● **DESCRIPTION OF THE TASK**
Update the rows below by replacing "Instruction:" with "Goal:" wherever it occurs, leaving everything else unchanged.

● **DATA SHOWN**
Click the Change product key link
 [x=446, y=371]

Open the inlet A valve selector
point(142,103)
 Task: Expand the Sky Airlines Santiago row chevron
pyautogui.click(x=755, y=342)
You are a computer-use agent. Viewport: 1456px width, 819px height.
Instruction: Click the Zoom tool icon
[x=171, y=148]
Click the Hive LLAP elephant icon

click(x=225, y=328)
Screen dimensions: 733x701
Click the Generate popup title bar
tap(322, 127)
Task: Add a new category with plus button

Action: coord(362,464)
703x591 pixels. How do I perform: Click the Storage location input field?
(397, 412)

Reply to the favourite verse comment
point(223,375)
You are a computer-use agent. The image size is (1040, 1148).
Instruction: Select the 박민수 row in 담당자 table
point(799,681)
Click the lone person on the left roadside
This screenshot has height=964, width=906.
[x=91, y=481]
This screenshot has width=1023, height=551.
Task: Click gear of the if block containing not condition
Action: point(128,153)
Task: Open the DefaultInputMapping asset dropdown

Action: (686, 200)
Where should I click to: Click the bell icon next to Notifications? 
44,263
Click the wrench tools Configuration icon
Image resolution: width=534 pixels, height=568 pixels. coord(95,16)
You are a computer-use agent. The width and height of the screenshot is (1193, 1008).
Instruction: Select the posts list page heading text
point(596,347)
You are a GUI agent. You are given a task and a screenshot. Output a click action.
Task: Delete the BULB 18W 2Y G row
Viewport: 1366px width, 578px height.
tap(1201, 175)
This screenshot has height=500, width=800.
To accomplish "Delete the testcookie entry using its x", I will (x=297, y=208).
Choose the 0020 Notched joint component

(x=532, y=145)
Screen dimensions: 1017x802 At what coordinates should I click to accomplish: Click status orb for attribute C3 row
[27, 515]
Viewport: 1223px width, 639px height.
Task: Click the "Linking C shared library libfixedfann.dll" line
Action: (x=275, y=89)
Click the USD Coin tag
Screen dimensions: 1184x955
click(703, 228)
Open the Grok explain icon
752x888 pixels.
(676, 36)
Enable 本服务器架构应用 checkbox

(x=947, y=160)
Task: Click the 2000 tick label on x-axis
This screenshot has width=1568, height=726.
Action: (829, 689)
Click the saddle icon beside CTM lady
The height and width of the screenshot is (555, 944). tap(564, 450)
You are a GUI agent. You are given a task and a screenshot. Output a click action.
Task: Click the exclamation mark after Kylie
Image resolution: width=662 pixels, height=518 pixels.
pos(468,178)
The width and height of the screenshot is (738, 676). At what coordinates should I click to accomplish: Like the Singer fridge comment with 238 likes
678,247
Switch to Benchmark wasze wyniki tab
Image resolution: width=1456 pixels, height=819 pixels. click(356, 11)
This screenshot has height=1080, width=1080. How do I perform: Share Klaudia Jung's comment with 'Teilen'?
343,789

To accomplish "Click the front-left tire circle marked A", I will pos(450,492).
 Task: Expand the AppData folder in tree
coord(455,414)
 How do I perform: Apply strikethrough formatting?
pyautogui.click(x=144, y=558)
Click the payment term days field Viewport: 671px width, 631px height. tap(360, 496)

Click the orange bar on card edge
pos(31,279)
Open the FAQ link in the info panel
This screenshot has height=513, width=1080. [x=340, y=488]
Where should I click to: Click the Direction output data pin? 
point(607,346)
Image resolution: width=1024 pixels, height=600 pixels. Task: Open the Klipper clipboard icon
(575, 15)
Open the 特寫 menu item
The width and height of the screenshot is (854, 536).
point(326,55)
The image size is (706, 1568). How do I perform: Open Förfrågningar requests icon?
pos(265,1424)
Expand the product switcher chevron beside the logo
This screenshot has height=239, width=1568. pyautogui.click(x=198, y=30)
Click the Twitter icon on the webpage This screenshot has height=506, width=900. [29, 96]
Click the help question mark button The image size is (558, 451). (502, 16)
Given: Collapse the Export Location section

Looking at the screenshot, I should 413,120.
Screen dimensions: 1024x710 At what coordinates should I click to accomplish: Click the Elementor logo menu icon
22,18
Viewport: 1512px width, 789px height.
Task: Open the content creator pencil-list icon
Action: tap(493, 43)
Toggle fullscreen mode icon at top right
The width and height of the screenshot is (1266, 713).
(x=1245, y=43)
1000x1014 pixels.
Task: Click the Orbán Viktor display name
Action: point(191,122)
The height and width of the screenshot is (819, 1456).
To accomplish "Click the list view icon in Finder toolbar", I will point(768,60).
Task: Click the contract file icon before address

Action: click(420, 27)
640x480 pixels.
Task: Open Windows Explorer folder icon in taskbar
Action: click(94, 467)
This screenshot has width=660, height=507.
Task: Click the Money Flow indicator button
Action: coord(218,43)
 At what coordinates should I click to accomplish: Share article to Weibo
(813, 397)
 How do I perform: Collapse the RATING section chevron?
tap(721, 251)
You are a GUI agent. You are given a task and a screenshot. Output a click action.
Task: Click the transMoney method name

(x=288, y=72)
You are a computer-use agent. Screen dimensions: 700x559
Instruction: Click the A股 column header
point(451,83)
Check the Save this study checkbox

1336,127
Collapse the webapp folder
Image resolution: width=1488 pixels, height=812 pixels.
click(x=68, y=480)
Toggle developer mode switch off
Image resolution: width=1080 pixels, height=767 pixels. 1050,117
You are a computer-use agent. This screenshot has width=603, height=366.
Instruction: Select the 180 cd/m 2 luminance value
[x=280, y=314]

● **WRITTEN RESPONSE**
Click the Change product key link
 [x=446, y=371]

Open the inlet A valve selector
point(142,103)
 Task: Expand the Sky Airlines Santiago row chevron
pyautogui.click(x=755, y=342)
You are a computer-use agent. Viewport: 1456px width, 819px height.
Goal: Click the Zoom tool icon
[x=171, y=148]
Click the Hive LLAP elephant icon

click(x=225, y=328)
Screen dimensions: 733x701
Click the Generate popup title bar
tap(322, 127)
Task: Add a new category with plus button

Action: coord(362,464)
703x591 pixels. How do I perform: Click the Storage location input field?
(397, 412)

Reply to the favourite verse comment
point(223,375)
You are a computer-use agent. The image size is (1040, 1148).
Goal: Select the 박민수 row in 담당자 table
point(799,681)
Click the lone person on the left roadside
This screenshot has height=964, width=906.
[x=91, y=481]
This screenshot has width=1023, height=551.
Task: Click gear of the if block containing not condition
Action: point(128,153)
Task: Open the DefaultInputMapping asset dropdown

Action: (686, 200)
Where should I click to: Click the bell icon next to Notifications? 
44,263
Click the wrench tools Configuration icon
Image resolution: width=534 pixels, height=568 pixels. coord(95,16)
You are a computer-use agent. The width and height of the screenshot is (1193, 1008).
Goal: Select the posts list page heading text
point(596,347)
You are a GUI agent. You are given a task and a screenshot. Output a click action.
Task: Delete the BULB 18W 2Y G row
Viewport: 1366px width, 578px height.
tap(1201, 175)
This screenshot has height=500, width=800.
To accomplish "Delete the testcookie entry using its x", I will (x=297, y=208).
Choose the 0020 Notched joint component

(x=532, y=145)
Screen dimensions: 1017x802 At what coordinates should I click to accomplish: Click status orb for attribute C3 row
[27, 515]
Viewport: 1223px width, 639px height.
Task: Click the "Linking C shared library libfixedfann.dll" line
Action: (x=275, y=89)
Click the USD Coin tag
Screen dimensions: 1184x955
click(703, 228)
Open the Grok explain icon
752x888 pixels.
(676, 36)
Enable 本服务器架构应用 checkbox

(x=947, y=160)
Task: Click the 2000 tick label on x-axis
This screenshot has width=1568, height=726.
Action: (829, 689)
Click the saddle icon beside CTM lady
The height and width of the screenshot is (555, 944). tap(564, 450)
You are a GUI agent. You are given a task and a screenshot. Output a click action.
Task: Click the exclamation mark after Kylie
Image resolution: width=662 pixels, height=518 pixels.
pos(468,178)
The width and height of the screenshot is (738, 676). At what coordinates should I click to accomplish: Like the Singer fridge comment with 238 likes
678,247
Switch to Benchmark wasze wyniki tab
Image resolution: width=1456 pixels, height=819 pixels. click(356, 11)
This screenshot has height=1080, width=1080. How do I perform: Share Klaudia Jung's comment with 'Teilen'?
343,789

To accomplish "Click the front-left tire circle marked A", I will pos(450,492).
 Task: Expand the AppData folder in tree
coord(455,414)
 How do I perform: Apply strikethrough formatting?
pyautogui.click(x=144, y=558)
Click the payment term days field Viewport: 671px width, 631px height. tap(360, 496)

Click the orange bar on card edge
pos(31,279)
Open the FAQ link in the info panel
This screenshot has height=513, width=1080. [x=340, y=488]
Where should I click to: Click the Direction output data pin? 
point(607,346)
Image resolution: width=1024 pixels, height=600 pixels. Task: Open the Klipper clipboard icon
(575, 15)
Open the 特寫 menu item
The width and height of the screenshot is (854, 536).
point(326,55)
The image size is (706, 1568). How do I perform: Open Förfrågningar requests icon?
pos(265,1424)
Expand the product switcher chevron beside the logo
This screenshot has height=239, width=1568. pyautogui.click(x=198, y=30)
Click the Twitter icon on the webpage This screenshot has height=506, width=900. [29, 96]
Click the help question mark button The image size is (558, 451). (502, 16)
Given: Collapse the Export Location section

Looking at the screenshot, I should 413,120.
Screen dimensions: 1024x710 At what coordinates should I click to accomplish: Click the Elementor logo menu icon
22,18
Viewport: 1512px width, 789px height.
Task: Open the content creator pencil-list icon
Action: tap(493, 43)
Toggle fullscreen mode icon at top right
The width and height of the screenshot is (1266, 713).
(x=1245, y=43)
1000x1014 pixels.
Task: Click the Orbán Viktor display name
Action: point(191,122)
The height and width of the screenshot is (819, 1456).
To accomplish "Click the list view icon in Finder toolbar", I will point(768,60).
Task: Click the contract file icon before address

Action: click(420, 27)
640x480 pixels.
Task: Open Windows Explorer folder icon in taskbar
Action: click(94, 467)
This screenshot has width=660, height=507.
Task: Click the Money Flow indicator button
Action: coord(218,43)
 At what coordinates should I click to accomplish: Share article to Weibo
(813, 397)
 How do I perform: Collapse the RATING section chevron?
tap(721, 251)
You are a GUI agent. You are given a task and a screenshot. Output a click action.
Task: Click the transMoney method name

(x=288, y=72)
You are a computer-use agent. Screen dimensions: 700x559
Goal: Click the A股 column header
point(451,83)
Check the Save this study checkbox

1336,127
Collapse the webapp folder
Image resolution: width=1488 pixels, height=812 pixels.
click(x=68, y=480)
Toggle developer mode switch off
Image resolution: width=1080 pixels, height=767 pixels. 1050,117
You are a computer-use agent. This screenshot has width=603, height=366.
Goal: Select the 180 cd/m 2 luminance value
[x=280, y=314]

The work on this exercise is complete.